Problem —
Put the lines of the records into a JSON list of strings, one string per line and with blank lines omitted. Begin at the line that contains "Image resolution: width=1344", stop after the line that contains "click(1003, 12)", and include no other lines.

======== Source data

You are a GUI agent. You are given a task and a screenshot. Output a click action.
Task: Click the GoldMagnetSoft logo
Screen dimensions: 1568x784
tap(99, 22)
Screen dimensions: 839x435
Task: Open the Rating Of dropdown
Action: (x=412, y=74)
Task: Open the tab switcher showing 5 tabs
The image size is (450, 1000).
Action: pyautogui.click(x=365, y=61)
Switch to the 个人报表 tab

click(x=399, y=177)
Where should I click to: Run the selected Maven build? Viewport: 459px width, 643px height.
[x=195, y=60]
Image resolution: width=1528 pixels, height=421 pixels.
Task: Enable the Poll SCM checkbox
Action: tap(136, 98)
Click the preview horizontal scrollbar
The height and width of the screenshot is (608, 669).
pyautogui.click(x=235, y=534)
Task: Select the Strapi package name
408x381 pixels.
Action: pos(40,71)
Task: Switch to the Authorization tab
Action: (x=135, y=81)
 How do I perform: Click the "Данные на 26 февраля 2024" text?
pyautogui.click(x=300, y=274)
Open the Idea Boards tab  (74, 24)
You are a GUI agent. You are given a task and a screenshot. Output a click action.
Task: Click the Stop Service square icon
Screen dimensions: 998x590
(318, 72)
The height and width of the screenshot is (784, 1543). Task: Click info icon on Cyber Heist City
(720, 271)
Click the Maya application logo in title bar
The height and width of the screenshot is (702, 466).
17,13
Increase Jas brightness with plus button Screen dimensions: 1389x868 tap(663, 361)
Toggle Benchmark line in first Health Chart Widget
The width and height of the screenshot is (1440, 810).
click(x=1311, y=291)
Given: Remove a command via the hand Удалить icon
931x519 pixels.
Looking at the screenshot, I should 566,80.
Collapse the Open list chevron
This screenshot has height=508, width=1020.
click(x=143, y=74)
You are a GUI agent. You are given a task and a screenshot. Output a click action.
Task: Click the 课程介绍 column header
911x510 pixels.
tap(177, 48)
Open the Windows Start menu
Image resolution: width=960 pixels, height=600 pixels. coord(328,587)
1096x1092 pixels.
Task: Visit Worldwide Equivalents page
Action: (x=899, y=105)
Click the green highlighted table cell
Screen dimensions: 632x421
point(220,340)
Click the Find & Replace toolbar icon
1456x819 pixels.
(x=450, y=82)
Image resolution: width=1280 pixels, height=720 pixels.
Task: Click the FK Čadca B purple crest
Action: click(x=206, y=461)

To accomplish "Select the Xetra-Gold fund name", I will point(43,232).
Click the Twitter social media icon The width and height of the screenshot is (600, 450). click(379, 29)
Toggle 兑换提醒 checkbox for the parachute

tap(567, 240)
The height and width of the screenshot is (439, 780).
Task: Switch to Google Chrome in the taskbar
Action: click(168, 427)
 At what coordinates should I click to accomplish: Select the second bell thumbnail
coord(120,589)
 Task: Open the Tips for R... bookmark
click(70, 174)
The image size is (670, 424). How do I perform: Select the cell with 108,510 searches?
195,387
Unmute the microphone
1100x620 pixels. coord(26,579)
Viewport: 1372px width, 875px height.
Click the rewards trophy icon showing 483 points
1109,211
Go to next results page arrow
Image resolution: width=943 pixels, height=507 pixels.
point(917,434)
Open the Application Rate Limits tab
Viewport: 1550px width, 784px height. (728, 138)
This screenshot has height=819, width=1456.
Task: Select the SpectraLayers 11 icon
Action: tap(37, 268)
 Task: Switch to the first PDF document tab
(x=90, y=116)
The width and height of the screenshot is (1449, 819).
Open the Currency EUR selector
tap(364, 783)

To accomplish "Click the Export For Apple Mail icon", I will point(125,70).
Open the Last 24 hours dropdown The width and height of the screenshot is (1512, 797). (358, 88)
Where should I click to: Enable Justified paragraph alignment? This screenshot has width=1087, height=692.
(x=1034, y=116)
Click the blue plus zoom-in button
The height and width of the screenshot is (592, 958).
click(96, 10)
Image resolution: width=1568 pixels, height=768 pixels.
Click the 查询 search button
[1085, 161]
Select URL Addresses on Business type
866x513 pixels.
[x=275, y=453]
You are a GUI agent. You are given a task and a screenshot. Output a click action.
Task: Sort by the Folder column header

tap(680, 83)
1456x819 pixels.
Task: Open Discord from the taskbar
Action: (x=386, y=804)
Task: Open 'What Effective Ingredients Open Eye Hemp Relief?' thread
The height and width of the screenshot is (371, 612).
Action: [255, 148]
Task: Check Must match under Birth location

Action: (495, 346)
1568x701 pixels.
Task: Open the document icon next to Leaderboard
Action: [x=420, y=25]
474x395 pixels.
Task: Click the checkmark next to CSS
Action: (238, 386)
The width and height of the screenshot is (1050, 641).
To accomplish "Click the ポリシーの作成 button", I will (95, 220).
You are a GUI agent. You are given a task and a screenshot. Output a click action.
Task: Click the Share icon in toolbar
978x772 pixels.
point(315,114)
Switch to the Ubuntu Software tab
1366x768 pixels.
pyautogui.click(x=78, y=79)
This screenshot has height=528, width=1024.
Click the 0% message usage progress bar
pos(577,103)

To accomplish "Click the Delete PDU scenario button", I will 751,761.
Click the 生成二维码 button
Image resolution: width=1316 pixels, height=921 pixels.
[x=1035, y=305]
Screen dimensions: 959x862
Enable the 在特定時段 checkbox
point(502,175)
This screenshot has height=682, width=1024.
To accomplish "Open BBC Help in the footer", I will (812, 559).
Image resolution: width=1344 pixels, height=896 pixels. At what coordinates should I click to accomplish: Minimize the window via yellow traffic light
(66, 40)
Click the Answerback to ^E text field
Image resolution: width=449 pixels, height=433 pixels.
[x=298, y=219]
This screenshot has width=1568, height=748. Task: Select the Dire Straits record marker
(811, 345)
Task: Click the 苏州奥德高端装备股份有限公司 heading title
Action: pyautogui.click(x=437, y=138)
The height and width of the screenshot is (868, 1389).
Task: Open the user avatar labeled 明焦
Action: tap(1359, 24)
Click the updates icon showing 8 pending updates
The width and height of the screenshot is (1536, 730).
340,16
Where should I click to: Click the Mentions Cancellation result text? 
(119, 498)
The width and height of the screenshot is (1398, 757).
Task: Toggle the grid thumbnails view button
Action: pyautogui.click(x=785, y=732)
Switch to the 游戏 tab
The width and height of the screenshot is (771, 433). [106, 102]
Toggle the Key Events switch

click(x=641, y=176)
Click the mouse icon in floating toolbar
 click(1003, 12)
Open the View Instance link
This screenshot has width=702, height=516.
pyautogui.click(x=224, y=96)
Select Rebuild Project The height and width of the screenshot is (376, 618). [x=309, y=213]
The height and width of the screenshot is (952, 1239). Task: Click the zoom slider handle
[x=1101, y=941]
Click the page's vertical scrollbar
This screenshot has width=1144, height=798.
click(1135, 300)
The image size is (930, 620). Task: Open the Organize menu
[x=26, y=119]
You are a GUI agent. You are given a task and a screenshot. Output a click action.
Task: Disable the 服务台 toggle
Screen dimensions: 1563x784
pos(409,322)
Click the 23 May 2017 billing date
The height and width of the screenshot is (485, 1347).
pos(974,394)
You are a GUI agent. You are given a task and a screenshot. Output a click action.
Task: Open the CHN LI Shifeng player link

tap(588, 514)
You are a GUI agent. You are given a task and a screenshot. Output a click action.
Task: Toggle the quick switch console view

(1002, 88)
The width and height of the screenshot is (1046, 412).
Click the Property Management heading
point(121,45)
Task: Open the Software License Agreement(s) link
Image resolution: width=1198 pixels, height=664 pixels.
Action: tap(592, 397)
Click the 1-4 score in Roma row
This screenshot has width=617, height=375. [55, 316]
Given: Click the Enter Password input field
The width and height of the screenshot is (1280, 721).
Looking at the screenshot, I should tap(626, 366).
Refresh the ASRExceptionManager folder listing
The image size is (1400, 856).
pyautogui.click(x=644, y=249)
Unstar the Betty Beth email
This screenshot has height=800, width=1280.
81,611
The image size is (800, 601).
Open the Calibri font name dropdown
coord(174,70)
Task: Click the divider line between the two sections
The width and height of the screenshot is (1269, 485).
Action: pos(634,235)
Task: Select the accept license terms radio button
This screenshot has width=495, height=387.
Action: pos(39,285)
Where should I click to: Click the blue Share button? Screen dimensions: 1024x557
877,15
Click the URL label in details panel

================

Response for this exercise —
[
  "Image resolution: width=1344 pixels, height=896 pixels. At what coordinates should I click to accomplish: Minimize the window via yellow traffic light",
  "(66, 40)",
  "Click the Answerback to ^E text field",
  "Image resolution: width=449 pixels, height=433 pixels.",
  "[x=298, y=219]",
  "This screenshot has width=1568, height=748. Task: Select the Dire Straits record marker",
  "(811, 345)",
  "Task: Click the 苏州奥德高端装备股份有限公司 heading title",
  "Action: pyautogui.click(x=437, y=138)",
  "The height and width of the screenshot is (868, 1389).",
  "Task: Open the user avatar labeled 明焦",
  "Action: tap(1359, 24)",
  "Click the updates icon showing 8 pending updates",
  "The width and height of the screenshot is (1536, 730).",
  "340,16",
  "Where should I click to: Click the Mentions Cancellation result text? ",
  "(119, 498)",
  "The width and height of the screenshot is (1398, 757).",
  "Task: Toggle the grid thumbnails view button",
  "Action: pyautogui.click(x=785, y=732)",
  "Switch to the 游戏 tab",
  "The width and height of the screenshot is (771, 433). [106, 102]",
  "Toggle the Key Events switch",
  "click(x=641, y=176)",
  "Click the mouse icon in floating toolbar",
  " click(1003, 12)"
]